Errol Flynn was the Hollywood star as irresistible rake – his off-screen exploits adding to his appeal as the dashing leading man of such movies as “Captain Blood,” “The Adventures of Robin Hood,” and “Objective Burma.” Flynn seemed remarkably free of hypocrisy too. His highly readable best-selling autobiography – “My Wicked, Wicked Ways,” is anything but your typical “authorized” whitewash of a star’s peccadilloes.
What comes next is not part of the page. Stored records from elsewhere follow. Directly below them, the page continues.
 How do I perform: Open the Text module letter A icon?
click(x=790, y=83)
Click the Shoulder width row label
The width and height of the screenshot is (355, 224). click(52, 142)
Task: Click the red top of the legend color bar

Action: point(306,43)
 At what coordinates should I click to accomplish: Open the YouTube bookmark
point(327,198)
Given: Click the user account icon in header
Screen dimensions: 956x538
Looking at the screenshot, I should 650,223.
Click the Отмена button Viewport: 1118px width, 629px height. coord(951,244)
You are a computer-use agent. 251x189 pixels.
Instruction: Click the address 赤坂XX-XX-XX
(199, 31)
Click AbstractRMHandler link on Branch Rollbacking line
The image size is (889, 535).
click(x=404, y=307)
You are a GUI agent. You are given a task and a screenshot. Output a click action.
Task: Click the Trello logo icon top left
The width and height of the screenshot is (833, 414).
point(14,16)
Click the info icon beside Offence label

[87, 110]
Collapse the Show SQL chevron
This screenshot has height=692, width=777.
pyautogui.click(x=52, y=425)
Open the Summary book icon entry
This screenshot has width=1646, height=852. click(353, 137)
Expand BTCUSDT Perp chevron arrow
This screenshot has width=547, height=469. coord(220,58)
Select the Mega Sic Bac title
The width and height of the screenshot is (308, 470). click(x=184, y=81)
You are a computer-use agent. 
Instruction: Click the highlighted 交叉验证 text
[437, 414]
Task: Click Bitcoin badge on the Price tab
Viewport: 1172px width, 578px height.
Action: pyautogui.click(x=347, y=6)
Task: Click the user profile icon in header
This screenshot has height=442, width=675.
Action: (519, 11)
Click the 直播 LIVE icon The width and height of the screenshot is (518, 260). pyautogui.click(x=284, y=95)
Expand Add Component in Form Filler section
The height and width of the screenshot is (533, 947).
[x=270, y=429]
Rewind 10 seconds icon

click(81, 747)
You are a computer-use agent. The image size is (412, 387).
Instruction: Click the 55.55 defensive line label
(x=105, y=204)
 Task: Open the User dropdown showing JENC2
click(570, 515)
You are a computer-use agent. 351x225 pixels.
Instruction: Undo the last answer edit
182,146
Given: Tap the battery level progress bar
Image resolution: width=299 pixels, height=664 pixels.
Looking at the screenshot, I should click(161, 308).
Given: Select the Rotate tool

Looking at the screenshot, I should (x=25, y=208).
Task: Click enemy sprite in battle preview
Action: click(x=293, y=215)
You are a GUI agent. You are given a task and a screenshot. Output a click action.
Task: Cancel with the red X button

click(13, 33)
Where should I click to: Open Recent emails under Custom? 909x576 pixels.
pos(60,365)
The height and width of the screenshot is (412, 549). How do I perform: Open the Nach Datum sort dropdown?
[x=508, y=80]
A standard sentence reads: I enter a whorehouse with the same interest as I do the British Museum or the Metropolitan – in the same spirit of curiosity.” By the time he dies at 50 in 1959, this adventurer-provocateur had survived however barely a stint in the Spanish Civil War, battles with studio head Harry Warner and a sensational statutory rape trial.

            One expects “My Wicked, Wicked Ways...The Legend of Errol Flynn” (CBS Jan 21) the three-hour adaptation of the star’s autobiography to dish up some choice dirt, while providing a colorful behind-the-scenes portrait of the decadent, free-wheeling Hollywood of the 1930’s and ‘40’s. Primarily this moderately diverting movie tends to offer just the sort of whitewash that Flynn himself tried to avoid. Very little of what we see could pass for wickedness – the sexual innuendoes and cavorting are of the banal sort that Dynasty traffics in. It all seems innocuous – even the side trip to the Mexican whorehouse. There’s no suggestion of Flynn’s rumored bisexuality or of any other sexual kinks.

            Canadian-born Duncan Regehr plays Flynn with a colorless suavity that is characteristic of the movie as a whole Regehr is an Omar Sharif type – with Sharif’s limitations as an actor, too. What’s missing from his performance – and from this comic- strip bio in general – is any sense of the complex, reckless man behind the myth. Surely, the real Flynn had more lascivious fun than Regehr is allowed to have on network TV. This Flynn is a greatly simplified figure- a Hollywood sheik who ends up a victim of the American Public’s desire for outlaw heroes that it can revere and then excoriate.

            Along the way to its abrupt, inconclusive finish this made-for-TV-movies offers some period flavor and atmosphere, and some lively supporting performances by Darren McGain, Barbara Hershey and Barrie Ingham. Yet, in its entirety, “My Wicked, Wicked Ways” is about as credible as a portrait of Hollywood stardom as the lamentable “Gable and Lombard.”